Nel 2006, 2.435 ex funzionari del Pentagono, generali ed ufficiali lavoravano per aziende private operanti nel settore della difesa, ed almeno 400 di questi erano impiegati nell’ambito di appalti direttamente collegati al loro precedente datore di lavoro governativo. Quando i calendari slittano di anni ed i bilanci sforano di miliardi, le aziende sono già state pagate; inoltre, è prassi fra i parlamentari dare il via libera al proseguimento dei programmi nonostante la legge preveda che essi devono essere informati su quei programmi che sforano il bilancio per più del 30% e che quelli con aumenti superiori al 50% devono essere ricertificati o cancellati.

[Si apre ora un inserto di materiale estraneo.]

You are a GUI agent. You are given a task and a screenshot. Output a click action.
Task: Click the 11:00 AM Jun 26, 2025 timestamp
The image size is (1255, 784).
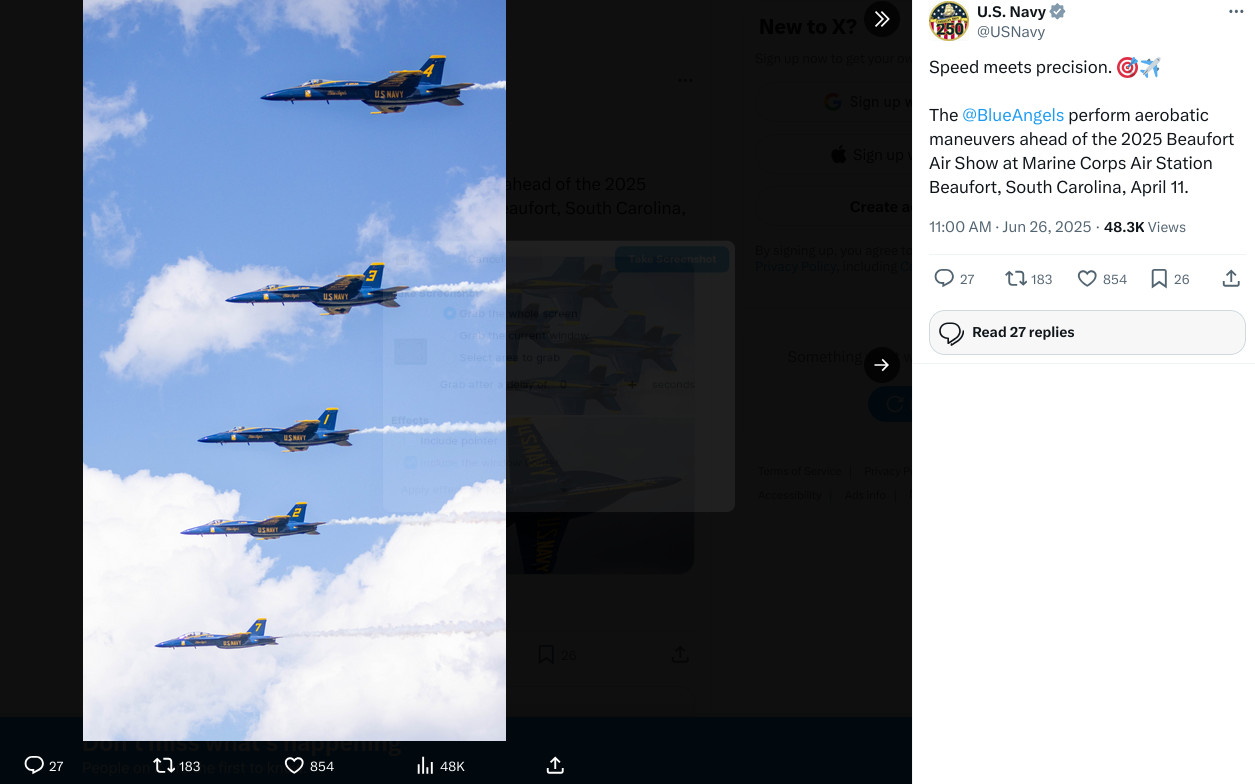1010,227
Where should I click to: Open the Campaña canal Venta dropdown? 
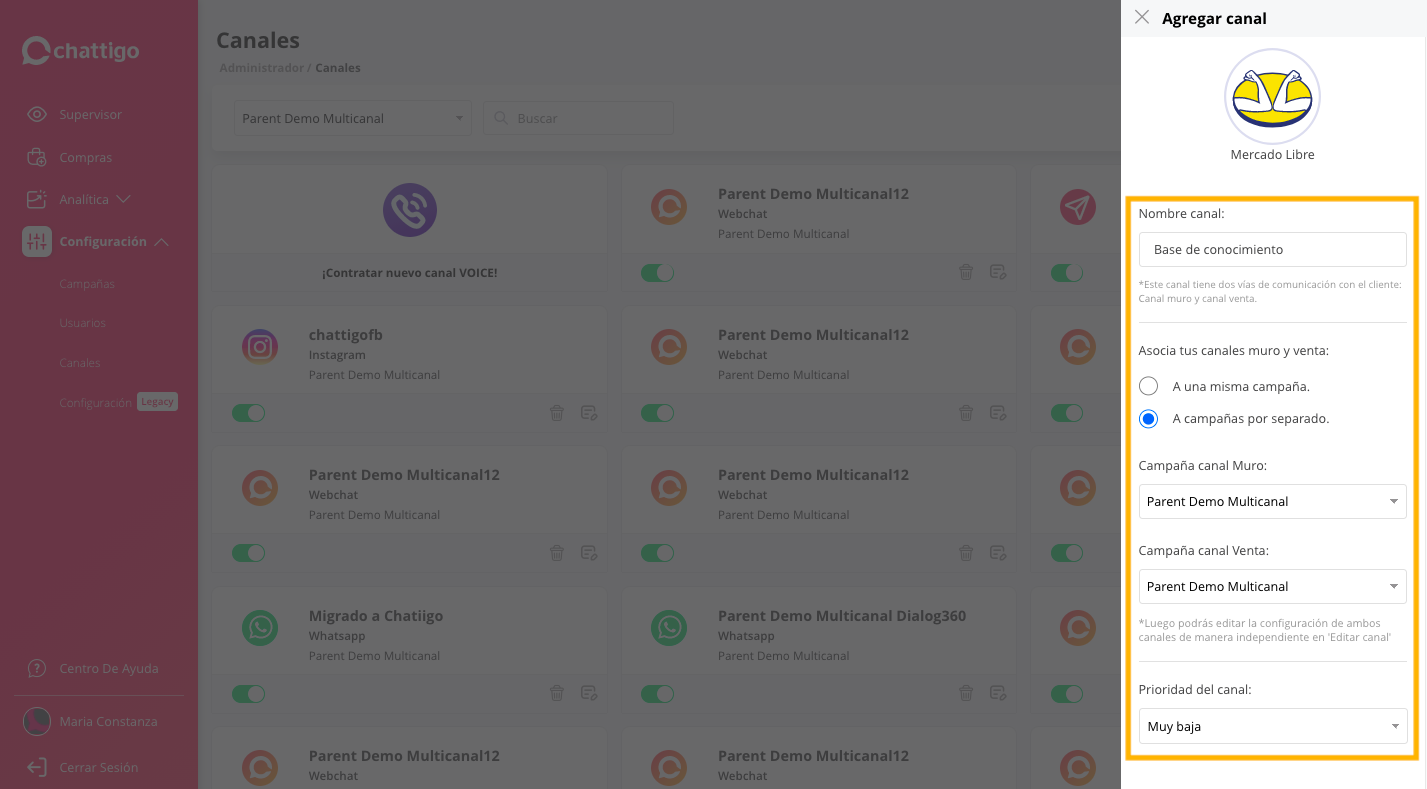(1272, 586)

Quest’anno, la Casa Bianca ha promesso di impiegare altri 20.000 funzionari nel prossimi quinquennio per tenere sotto controllo i contratti militari e la relativa spesa, ma bene che vada ci vorranno diversi anni prima che ciò porti frutti. La legge di riforma circa l’acquisto dei sistemi d’arma patrocinata dal candidato repubblicano alle ultime elezioni presidenziali, John McCain, prevede anche l’istituzione di un ufficio per l’accertamento imparziale dei costi che però non dovrebbe occuparsi di tutti i programmi. Ufficio il cui primo direttore, comunque, è William Lynn, lobbysta precedentemente al servizio proprio di un’azienda privata del complesso militare, la Raytheon.